In all fairness to Spark, their privacy policy is actually very good explaining when and how data is stored or deleted from their servers. Authentication is done with OAuth so login credentials aren’t stored. Still, it made me reconsider. I decided to delete the app and revoke Sparks access in the Google account settings. It wasn’t worth it. I looked at other email clients like Astro, which was even more concerning. No thanks.

Not all services will have a privacy policy I agree with but knowledge is power and gives me a greater sense of control.

If the product is free how are they making money?

There is an old saying in Silicon Valley: If the Product is free you are the product.

Facebook is a prime example. They have created a product which is free to use, addictive and connects you with friends and family all over the world. You don’t pay for it and you are providing a lot of data to Facebook.

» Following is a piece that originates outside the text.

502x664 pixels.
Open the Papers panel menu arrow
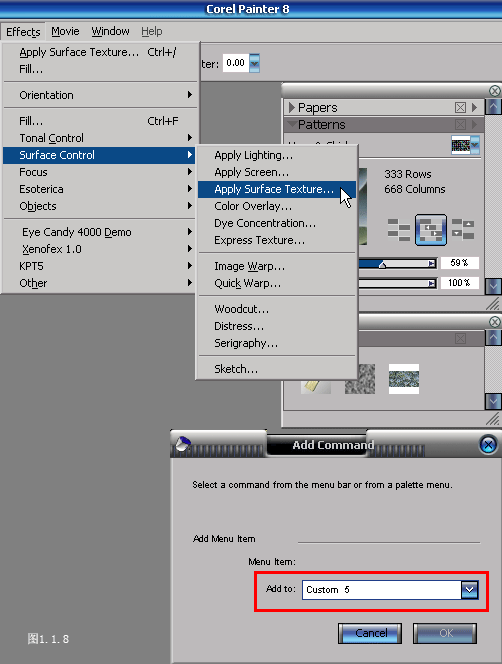(x=474, y=108)
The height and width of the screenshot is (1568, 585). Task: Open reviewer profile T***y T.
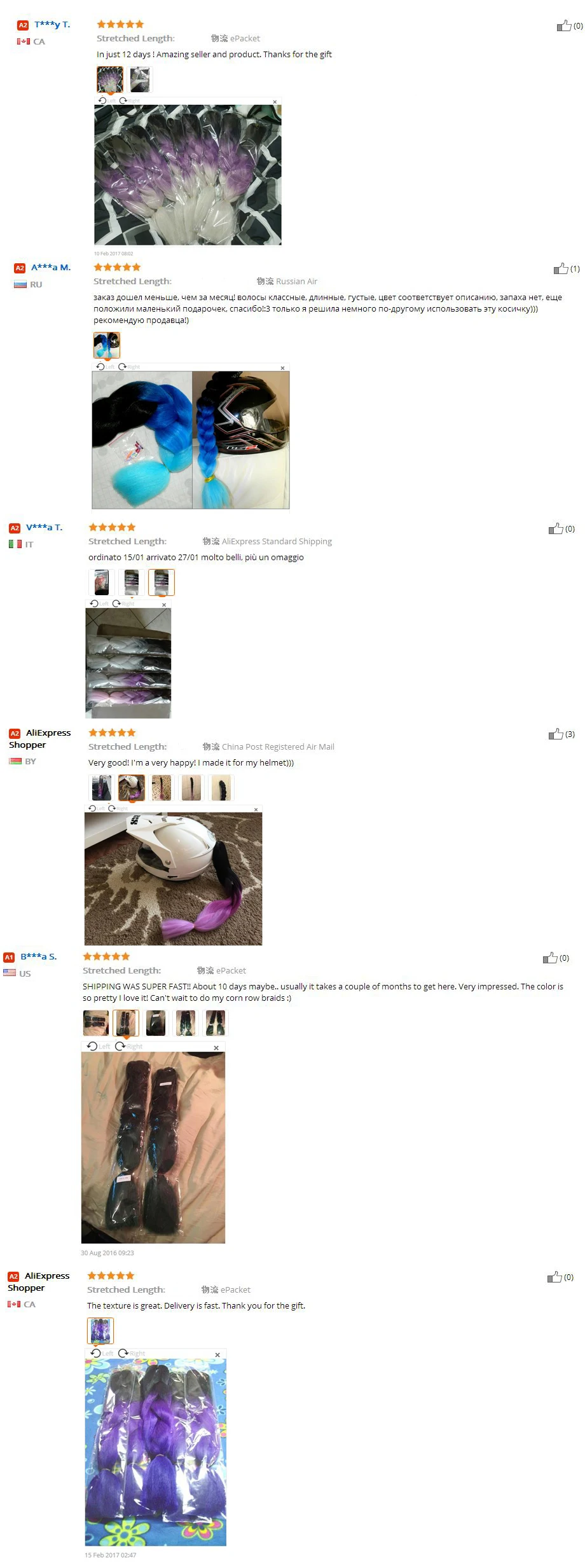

Profile data is 1st party data. It’s the data you provide them. They also collect data of your friend’s circle, interactions online, and if you stay logged in the websites you visit. I’ve read that they even now purchase 3rd party data from other sources these days.

Facebook takes that massive amount of data about you that it provides advertisers access to. I’ve played around with the options for Facebook and Instagram ads. It’s a marketers DREAM. Do I have a Facebook account still? Yes. However, I have drastically limited the amount of 1st party data I provide.

It’s always worth asking yourself how that company makes money. If they provide a paid product, great. Then their freemium model is to upsell you from free to paid. Easy to understand.

If there is no paid option then in most cases you are the product. They will make money off you in some way. Just knowing that gives you control to think twice or ask a few more questions before signing up.

Conclusion

The only way to protect yourself is to be proactive about online security that is in your sphere of control.

I outlined three basic questions I have asked myself recently as I’ve become hyper-focused on this topic. I’m not going to stop using some of these online services. That’s not realistic or even desired for me right now, but we all should ask some of these basic questions and take precautions with our online footprint.

A website getting hacked with your personal information isn’t a matter of if anymore. It’s a matter of when.